┌──
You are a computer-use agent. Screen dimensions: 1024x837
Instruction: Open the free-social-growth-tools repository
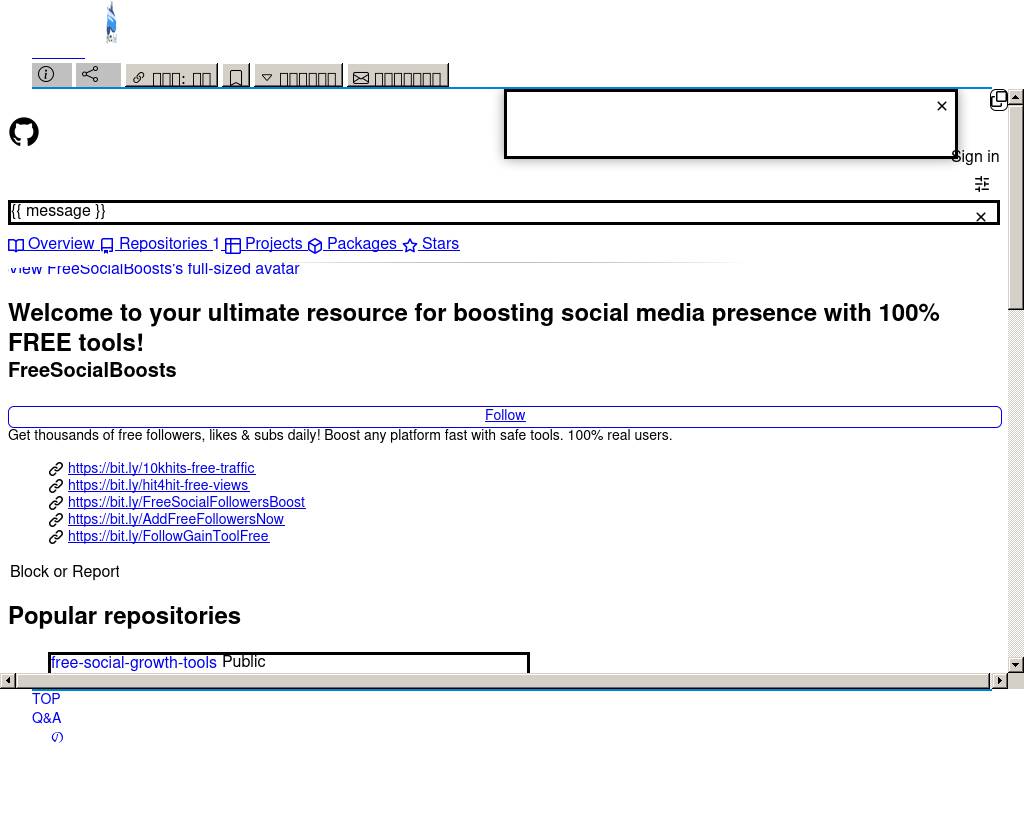[x=133, y=663]
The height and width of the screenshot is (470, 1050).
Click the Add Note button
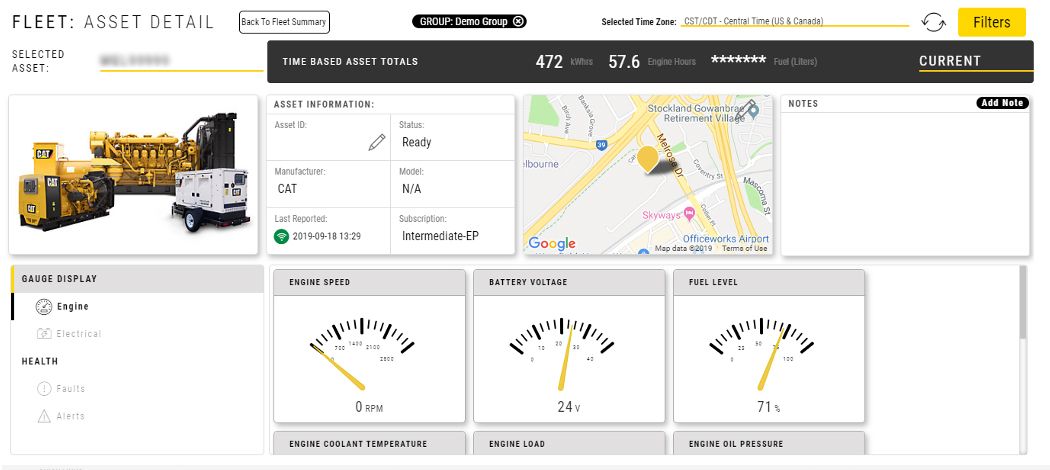point(1002,103)
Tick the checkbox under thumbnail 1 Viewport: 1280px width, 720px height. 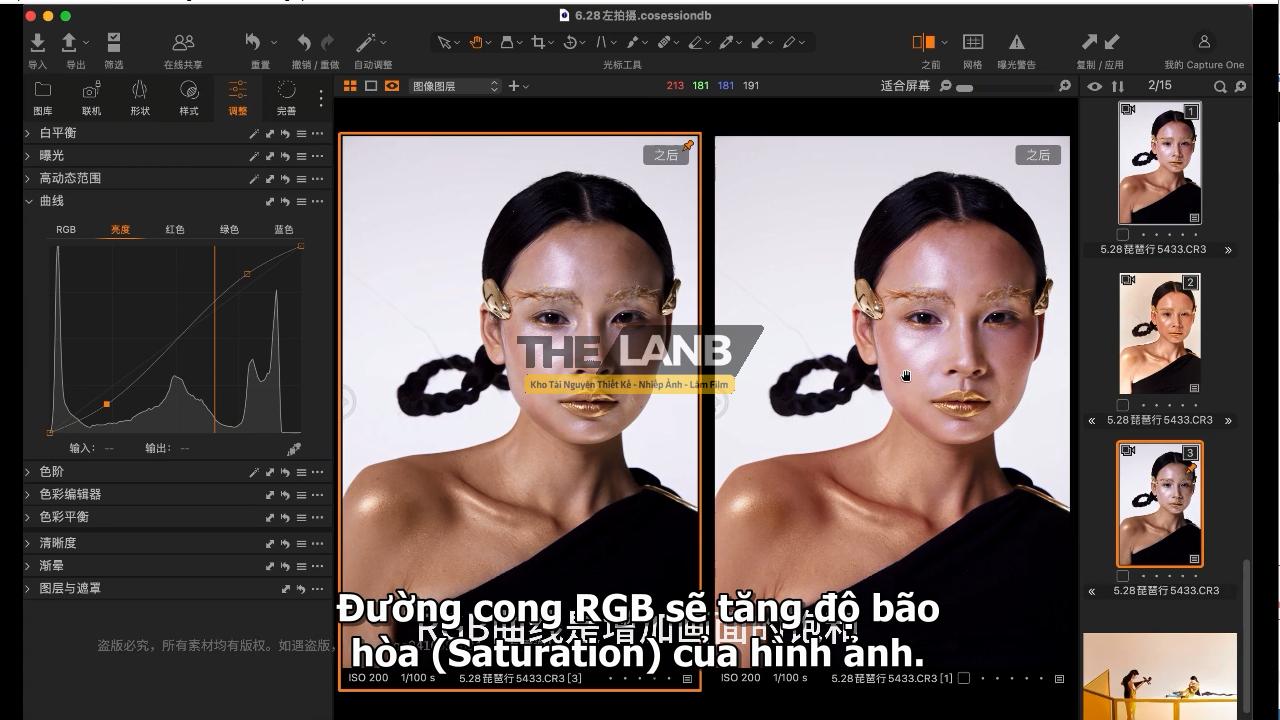point(1123,235)
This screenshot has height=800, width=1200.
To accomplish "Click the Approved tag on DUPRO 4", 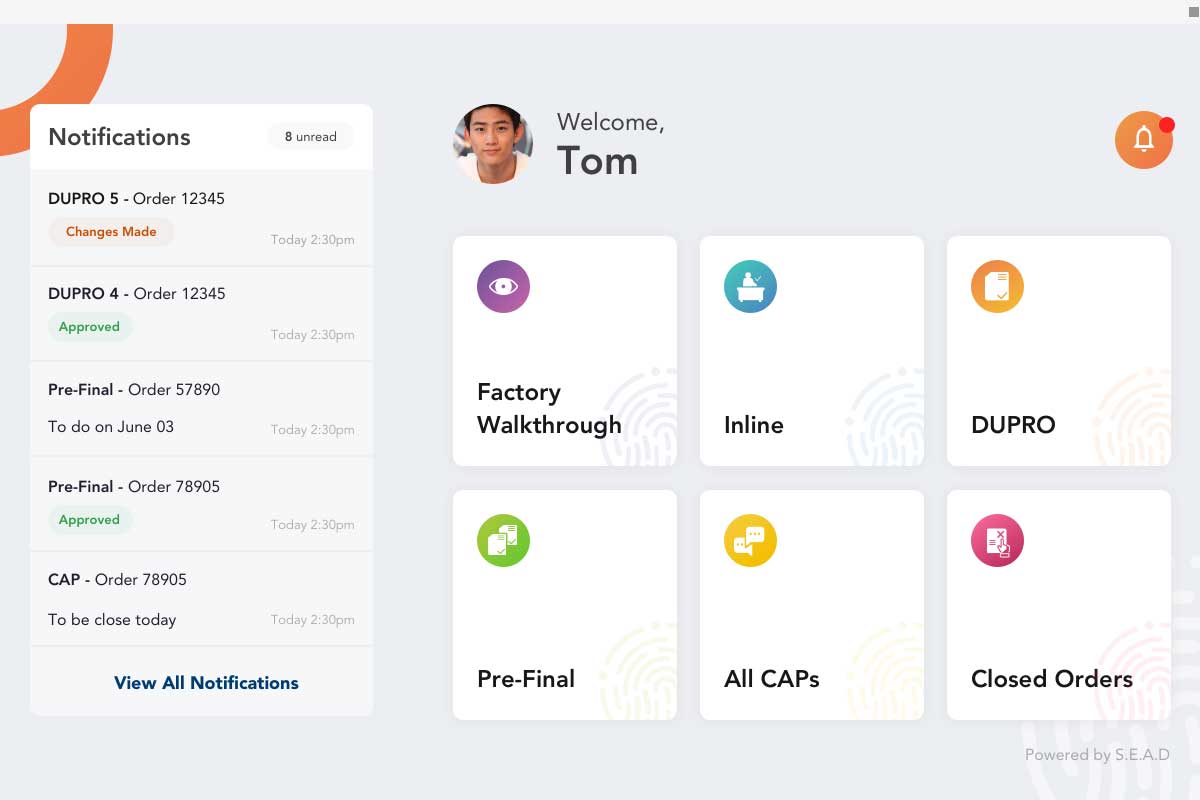I will coord(89,327).
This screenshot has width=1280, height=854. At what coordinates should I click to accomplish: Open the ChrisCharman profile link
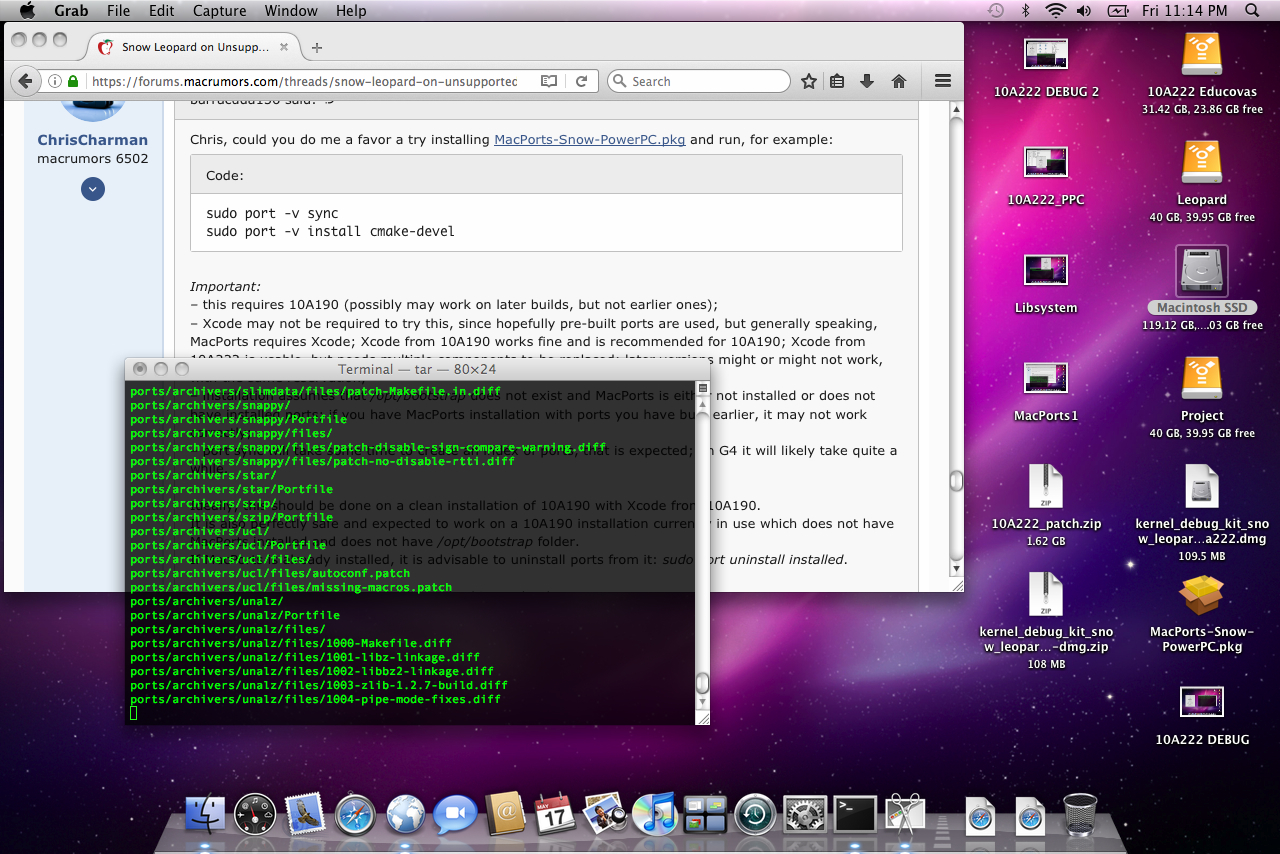tap(92, 140)
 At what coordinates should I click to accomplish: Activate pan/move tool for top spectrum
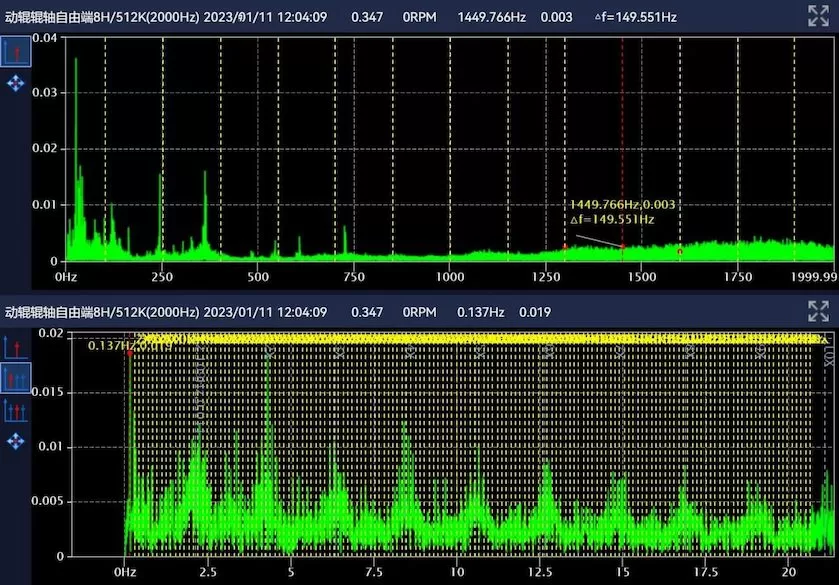point(16,83)
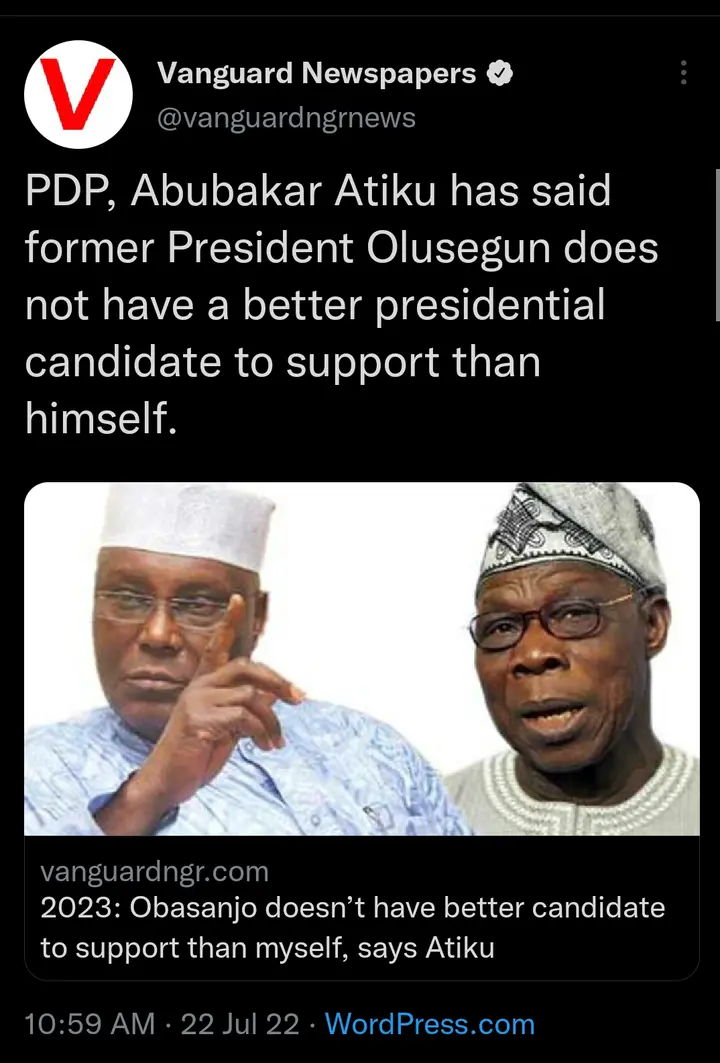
└──
§ Short task: Starting at the line that contains "At what coordinates should I click to accomplish: Activate" and ending at the end of the records, rewrite those lines with "top spectrum" changed to "bottom spectrum" and nothing else altered. Leave the pictures out.

§ Correct output:
 At what coordinates should I click to accomplish: Activate pan/move tool for bottom spectrum
point(16,83)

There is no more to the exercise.